## [RECORDS SUPPLIED]
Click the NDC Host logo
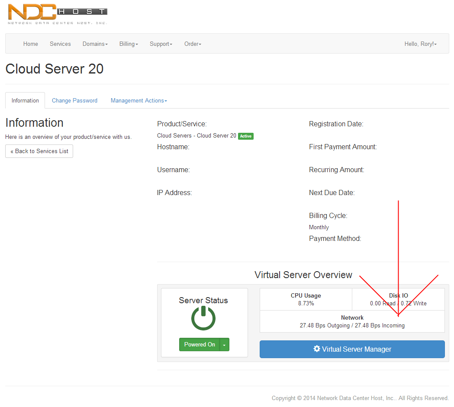Viewport: 454px width, 407px height. click(x=57, y=14)
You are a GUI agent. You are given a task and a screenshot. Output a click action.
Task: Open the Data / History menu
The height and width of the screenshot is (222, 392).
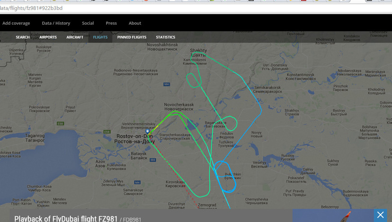(56, 23)
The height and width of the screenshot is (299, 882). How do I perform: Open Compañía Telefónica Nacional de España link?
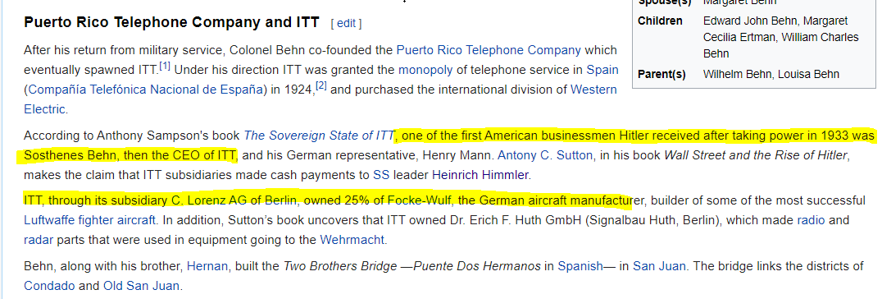[145, 90]
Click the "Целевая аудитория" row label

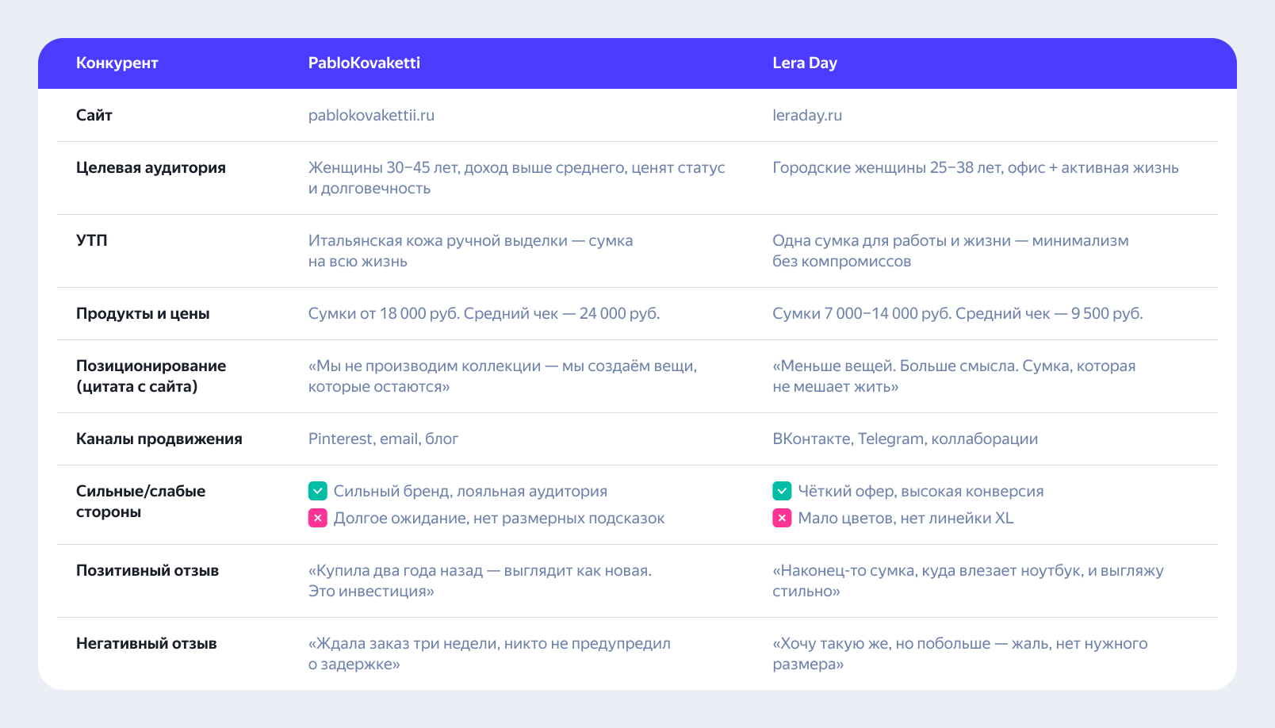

## [YOUR GOAL]
Copy every line of the material above word for word, leaving out the pictures.

## [TASK RESPONSE]
Click the NDC Host logo
Viewport: 454px width, 407px height. click(x=57, y=14)
You are a GUI agent. You are given a task and a screenshot. Output a click action.
Task: Open the Data / History menu
The height and width of the screenshot is (222, 392).
(56, 23)
The height and width of the screenshot is (299, 882). How do I perform: Open Compañía Telefónica Nacional de España link?
[145, 90]
Click the "Целевая аудитория" row label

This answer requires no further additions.